**Набор заданий:**
1. Перечислите все характеристики отечественной философской мысли, против представлений о которых, согласно рецензии, возражает автор книги.
2. В записях, начиная со строки с «coordinates (2061, 226).» и заканчивая строкой с «pyautogui.click(x=2560, y=412)», замените «screenshot» на «snapshot» и приведите только эти строки.

**Текст документа:**
....

РЕЦЕНЗИИ
В. П. Кошарный*
ИНТЕГРАЛЬНАЯ ИСТОРИЯ РУССКОЙ ФИЛОСОФИИ (Маслин М. А. Разноликость и единство русской философии. — СПб.: Издательство РХГА, 2017. — 526 с.)
Вышедшая в свет в издательстве РХГА монография доктора философских наук, профессора, заведующего кафедрой истории русской философии МГУ им. М. В. Ломоносова М. А. Маслина является событием незаурядным в современном отечественном философском россиеведении. Это касается и формулируемых в ней методологических установок автора, и тщательности анализа разнообразных тем и проблем, приводящего, в конечном счете, к целостной картине отечественного историко-философского процесса. Это одна из редких в наше время обобщающих концептуальных работ по истории русской философии. В этом смысле книга действительно представляет из себя монографическое исследование, несмотря на очерковый характер и внешне не классический, не характерный для большинства монографий стиль изложения материала. Автор основательно и со многих сторон, с единых методологических позиций анализирует один объект — историческое бытие русской философской мысли.
Русская философия рассматривается в книге с позиций заявленной автором концепции «разноликости и единства», предполагающей учет всех интегральных форм русской мысли, как рациональных, так и иррациональных. При этом в книге они анализируются как связанные единой цивилизационной общностью и исторической судьбой. Эта концепция сложилась в результате многолетней научно-исследовательской работы автора в области истории русской философии на философском факультете МГУ им. М. В. Ломоносова, читаемых там же и в других учебных заведениях России и за рубежом курсов лекций, выступлений на многочисленных научных конференциях.
Автор возражает против утвердившихся и воспроизводящихся в литературе представлений о неизменно антропоцентричном, историософичном,
* Кошарный Валерий Павлович, доктор философских наук, профессор, Пензенский государственный универси-тет, val_kosh@mail.ru
352
Вестник Русской христианской гуманитарной академии. 2017. Том 18. Выпуск 3
социально-ориентированном или каком-то ином характере отечественной философской мысли. Оригинальным и, возможно, неповторимым качеством русской философской мысли является, по обоснованному мнению автора, «именно ее разноликость, то есть чрезвычайное разнообразие смысловых преломлений при сохранении общего лика, в его целостности и единстве» (с. 9-10). Обоснованию идеи интегральной истории русской философии и посвящен первый раздел книги.

....

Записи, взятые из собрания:
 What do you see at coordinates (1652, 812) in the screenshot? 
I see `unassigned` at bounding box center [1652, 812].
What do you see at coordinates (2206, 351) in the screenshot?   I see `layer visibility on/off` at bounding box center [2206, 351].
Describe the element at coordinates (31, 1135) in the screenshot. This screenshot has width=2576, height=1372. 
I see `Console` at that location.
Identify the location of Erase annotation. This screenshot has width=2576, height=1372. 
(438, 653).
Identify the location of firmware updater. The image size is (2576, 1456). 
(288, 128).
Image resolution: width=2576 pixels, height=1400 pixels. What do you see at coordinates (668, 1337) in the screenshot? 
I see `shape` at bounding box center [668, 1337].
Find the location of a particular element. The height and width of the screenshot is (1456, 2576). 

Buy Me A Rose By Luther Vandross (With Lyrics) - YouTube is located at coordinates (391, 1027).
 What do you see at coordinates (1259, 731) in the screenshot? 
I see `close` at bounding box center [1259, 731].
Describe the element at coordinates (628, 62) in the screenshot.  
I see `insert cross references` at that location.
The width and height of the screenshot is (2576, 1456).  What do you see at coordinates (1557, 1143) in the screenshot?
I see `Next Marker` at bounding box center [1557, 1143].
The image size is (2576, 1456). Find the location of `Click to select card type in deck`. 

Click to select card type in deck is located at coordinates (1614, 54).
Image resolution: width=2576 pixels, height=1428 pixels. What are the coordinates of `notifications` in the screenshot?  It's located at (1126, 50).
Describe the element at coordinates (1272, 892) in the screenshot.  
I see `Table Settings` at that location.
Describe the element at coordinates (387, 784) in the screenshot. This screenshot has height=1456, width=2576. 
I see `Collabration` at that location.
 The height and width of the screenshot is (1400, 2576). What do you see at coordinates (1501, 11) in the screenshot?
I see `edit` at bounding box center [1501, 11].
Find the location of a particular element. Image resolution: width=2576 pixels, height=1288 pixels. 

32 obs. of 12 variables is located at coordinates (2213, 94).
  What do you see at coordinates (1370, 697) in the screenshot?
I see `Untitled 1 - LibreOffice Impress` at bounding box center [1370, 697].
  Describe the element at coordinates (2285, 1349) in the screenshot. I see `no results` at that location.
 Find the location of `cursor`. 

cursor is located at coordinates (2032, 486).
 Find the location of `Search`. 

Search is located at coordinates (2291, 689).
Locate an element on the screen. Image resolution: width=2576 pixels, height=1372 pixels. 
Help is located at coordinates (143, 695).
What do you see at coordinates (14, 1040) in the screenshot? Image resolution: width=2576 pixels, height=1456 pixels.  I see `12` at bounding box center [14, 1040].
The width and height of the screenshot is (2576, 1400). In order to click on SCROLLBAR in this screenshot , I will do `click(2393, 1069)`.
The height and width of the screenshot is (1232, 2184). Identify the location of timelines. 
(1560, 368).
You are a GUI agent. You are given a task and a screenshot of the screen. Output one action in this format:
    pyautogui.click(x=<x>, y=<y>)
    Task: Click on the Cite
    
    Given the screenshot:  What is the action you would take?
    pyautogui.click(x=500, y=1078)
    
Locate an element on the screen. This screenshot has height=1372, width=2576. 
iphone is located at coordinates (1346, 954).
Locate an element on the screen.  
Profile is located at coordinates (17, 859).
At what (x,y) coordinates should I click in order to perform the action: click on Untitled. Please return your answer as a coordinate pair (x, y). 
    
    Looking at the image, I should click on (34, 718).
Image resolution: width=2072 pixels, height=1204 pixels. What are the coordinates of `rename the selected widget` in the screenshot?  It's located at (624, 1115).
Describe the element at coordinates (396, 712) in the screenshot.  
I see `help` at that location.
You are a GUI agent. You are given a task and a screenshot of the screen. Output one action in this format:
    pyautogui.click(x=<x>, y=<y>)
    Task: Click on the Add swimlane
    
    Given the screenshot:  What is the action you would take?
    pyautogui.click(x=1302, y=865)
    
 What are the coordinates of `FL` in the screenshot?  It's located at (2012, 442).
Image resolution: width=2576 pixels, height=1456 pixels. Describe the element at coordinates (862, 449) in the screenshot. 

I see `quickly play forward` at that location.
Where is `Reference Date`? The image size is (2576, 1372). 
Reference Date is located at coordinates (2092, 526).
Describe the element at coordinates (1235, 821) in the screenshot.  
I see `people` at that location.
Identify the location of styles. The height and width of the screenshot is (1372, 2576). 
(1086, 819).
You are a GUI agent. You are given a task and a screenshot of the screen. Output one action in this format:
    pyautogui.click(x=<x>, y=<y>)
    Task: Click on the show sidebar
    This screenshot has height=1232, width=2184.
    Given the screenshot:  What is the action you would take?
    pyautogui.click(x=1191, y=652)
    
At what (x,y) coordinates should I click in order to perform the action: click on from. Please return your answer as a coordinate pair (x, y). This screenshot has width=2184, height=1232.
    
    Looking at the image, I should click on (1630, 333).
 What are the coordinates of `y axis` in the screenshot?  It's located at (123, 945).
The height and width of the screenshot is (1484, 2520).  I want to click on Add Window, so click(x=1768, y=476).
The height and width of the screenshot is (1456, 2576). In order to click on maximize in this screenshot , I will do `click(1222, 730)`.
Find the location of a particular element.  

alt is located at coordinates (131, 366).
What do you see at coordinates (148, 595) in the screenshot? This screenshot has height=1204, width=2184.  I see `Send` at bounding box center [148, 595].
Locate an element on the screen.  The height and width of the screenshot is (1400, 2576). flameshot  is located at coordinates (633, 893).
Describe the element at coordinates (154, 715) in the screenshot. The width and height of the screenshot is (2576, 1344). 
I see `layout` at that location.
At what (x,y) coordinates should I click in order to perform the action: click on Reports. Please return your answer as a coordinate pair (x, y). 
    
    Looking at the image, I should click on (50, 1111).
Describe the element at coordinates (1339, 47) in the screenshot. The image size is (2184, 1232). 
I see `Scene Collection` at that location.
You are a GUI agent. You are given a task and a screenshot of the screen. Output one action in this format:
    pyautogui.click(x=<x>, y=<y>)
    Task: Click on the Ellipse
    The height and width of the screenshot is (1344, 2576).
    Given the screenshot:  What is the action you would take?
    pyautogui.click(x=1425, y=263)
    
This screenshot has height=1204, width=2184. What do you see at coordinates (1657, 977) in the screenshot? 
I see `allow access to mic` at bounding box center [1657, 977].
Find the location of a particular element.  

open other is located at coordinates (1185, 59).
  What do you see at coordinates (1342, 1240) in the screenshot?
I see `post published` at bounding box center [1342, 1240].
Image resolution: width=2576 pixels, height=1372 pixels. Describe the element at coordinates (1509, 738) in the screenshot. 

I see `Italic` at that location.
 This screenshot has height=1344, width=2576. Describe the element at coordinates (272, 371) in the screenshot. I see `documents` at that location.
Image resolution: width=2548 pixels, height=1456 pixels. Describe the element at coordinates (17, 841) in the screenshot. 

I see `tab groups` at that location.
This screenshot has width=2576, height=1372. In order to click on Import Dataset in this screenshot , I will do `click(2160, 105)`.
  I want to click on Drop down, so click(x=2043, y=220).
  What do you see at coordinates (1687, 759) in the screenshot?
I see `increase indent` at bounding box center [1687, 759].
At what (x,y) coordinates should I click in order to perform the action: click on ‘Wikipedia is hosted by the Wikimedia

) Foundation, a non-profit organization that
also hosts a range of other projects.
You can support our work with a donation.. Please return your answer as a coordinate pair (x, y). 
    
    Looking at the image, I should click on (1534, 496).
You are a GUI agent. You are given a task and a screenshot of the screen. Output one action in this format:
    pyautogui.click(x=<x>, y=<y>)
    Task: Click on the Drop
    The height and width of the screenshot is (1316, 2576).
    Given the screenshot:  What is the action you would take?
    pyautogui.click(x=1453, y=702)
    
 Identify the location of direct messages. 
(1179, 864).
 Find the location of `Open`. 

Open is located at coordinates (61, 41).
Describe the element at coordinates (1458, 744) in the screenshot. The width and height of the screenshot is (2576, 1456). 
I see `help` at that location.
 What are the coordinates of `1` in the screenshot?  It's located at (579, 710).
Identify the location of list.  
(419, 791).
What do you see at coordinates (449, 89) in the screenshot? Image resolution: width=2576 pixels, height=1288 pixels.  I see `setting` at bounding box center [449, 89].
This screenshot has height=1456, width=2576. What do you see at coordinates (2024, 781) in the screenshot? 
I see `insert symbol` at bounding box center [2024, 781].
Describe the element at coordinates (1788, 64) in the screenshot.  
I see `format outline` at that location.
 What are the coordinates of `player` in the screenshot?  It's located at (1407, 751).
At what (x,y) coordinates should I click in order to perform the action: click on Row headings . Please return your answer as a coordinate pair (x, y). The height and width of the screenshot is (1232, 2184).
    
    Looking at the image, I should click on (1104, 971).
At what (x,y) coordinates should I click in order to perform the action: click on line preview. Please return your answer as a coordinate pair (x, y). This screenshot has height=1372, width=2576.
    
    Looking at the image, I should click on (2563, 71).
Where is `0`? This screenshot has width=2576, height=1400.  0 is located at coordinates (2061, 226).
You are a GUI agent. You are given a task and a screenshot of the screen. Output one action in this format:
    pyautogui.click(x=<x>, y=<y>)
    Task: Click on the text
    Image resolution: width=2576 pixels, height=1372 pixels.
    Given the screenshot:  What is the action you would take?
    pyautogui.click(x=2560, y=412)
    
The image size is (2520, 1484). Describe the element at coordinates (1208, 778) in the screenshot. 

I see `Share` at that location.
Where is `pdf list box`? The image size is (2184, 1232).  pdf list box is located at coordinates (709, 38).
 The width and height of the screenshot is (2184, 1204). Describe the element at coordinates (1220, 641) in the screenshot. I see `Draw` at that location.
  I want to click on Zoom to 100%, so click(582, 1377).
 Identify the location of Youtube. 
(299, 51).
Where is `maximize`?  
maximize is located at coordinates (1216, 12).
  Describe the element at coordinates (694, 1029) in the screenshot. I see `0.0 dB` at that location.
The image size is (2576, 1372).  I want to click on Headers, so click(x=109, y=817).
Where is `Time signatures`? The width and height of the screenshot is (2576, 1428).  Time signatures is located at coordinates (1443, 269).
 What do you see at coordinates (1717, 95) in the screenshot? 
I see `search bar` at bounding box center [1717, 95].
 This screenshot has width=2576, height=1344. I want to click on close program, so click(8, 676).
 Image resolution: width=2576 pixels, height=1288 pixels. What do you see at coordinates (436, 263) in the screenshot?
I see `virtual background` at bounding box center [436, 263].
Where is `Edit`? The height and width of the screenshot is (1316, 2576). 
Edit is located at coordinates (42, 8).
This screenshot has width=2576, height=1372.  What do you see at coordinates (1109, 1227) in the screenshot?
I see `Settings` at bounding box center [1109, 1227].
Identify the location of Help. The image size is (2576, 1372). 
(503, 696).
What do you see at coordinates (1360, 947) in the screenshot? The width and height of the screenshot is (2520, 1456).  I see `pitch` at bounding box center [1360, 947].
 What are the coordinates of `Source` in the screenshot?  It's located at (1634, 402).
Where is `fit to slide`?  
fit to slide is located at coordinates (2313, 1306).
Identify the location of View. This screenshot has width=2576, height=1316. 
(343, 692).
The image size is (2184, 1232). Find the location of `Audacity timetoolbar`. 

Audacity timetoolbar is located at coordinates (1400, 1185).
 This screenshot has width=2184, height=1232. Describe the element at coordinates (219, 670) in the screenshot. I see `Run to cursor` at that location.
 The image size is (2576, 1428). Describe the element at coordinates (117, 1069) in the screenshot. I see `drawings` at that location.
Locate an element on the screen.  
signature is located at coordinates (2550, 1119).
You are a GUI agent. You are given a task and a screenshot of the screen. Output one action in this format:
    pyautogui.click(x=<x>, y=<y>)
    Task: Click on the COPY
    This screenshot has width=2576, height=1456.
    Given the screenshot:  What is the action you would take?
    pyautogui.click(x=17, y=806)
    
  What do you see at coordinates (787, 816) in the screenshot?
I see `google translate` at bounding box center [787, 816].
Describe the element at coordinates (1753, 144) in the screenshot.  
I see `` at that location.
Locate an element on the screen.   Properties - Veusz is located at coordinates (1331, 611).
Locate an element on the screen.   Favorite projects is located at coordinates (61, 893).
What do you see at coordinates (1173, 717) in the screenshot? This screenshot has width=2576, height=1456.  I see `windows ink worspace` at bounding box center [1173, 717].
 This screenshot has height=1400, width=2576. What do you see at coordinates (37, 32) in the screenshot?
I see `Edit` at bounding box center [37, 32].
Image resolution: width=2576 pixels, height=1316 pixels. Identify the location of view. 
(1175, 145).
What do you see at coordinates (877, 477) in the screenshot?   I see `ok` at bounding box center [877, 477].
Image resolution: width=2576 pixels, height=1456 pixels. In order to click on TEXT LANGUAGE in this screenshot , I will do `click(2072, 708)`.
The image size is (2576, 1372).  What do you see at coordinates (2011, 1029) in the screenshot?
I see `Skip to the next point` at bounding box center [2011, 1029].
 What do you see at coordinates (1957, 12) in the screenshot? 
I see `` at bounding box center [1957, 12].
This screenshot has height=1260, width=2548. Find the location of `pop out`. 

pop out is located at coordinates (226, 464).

....

**Ответы к упражнению:**
1. антропоцентричный, историософичный, социально-ориентированный

2.
Where is `0`? This snapshot has width=2576, height=1400.  0 is located at coordinates (2061, 226).
You are a GUI agent. You are given a task and a snapshot of the screen. Output one action in this format:
    pyautogui.click(x=<x>, y=<y>)
    Task: Click on the text
    Image resolution: width=2576 pixels, height=1372 pixels.
    Given the snapshot:  What is the action you would take?
    pyautogui.click(x=2560, y=412)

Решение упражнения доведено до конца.